Y añade que el caballero Tarsis, sin moverse, respondió:
--En verdad no sé si soy difunto... o si de mi defunción quiere salir
una nueva vida. Te aseguro que roto mi cráneo como una hucha de barro,
las monedas, digo, los sesos salieron a tomar el aire... Pero a mi
parecer, han vuelto a meterse en su casa o madriguera, y la herida me
duele tan poco, que si me pasaras por ella tu dedo mojado en tu saliva,
creo que no me dolería nada.
--Sí haré --dijo la Madre, aplicándole la medicina por él propuesta--.
Abre los ojos, si ya no los tienes abiertos... ¿Ves? ¿Me ves a mí y a
estos matojos que nos rodean?
--No he cerrado los ojos desde que nos fusilaron, y aguantándome
inmóvil he visto a la gente novelera que vino a cantarnos el funeral
de su lástima, diciendo que estábamos ya en descomposición. Yo me lo
creí, y hasta llegué a sentir las cosquillas que me hacían los gusanos
corriendo por toda mi carne, y dedicándose a comerme sin ningún respeto.
--¿Podrías tú ponerte en pie? Pruébalo.
--Pues sí que puedo --respondió Gil, moviendo piernas y brazos para
tomar la postura de cuatropea--. Lo que temo es que si me levanto, nos
vean los guardias.
--No te ven. ¿Has notado que cae sobre este suelo, en gran espacio, una
densa oscuridad?
--Lo he notado... Nada se ve fuera de un radio de tres varas... Sí: veo
unas luces que vienen por arriba, como hachas encendidas que oscilan y
tiemblan al paso de las personas que las llevan.

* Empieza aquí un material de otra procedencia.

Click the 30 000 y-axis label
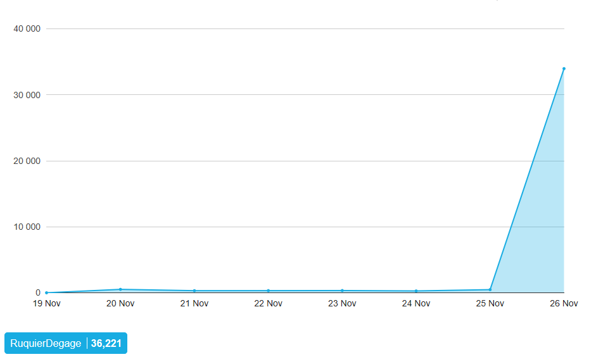 click(27, 95)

--Son hachones, sí --dijo la Madre--; son los cirios de los frailes
Recoletos que vienen a sepultarme a mí... y a ti, como es consiguiente.
No hagas caso de esto, y dejemos que nos entierren...
--¿Vivos?
--No, hijo... Ellos nos entierran y nosotros nos vamos.
--¿Cómo he de entender tal dislate, si no me concedes siquiera un
destello de tu ciencia divina?
--No discutas, no caviles, no ahondes en el vago misterio, sobre el
cual yo misma no podría darte razones que lo aclaren. Cógete a esta
falda mía, toda fango y desgarrones, y ven, ven...
--¿No temes que nos vean los guardias y nos fusilen otra vez?
--No se fijan en nosotros. Desde aquí los veo descuidados de los
muertos, y atentos a si viene o no viene el juez municipal a sacarles
de este atolladero?
--¿Y el gran Becerro qué hace?
--Allí le tienes sentadito a la cabecera del buen don Quiboro.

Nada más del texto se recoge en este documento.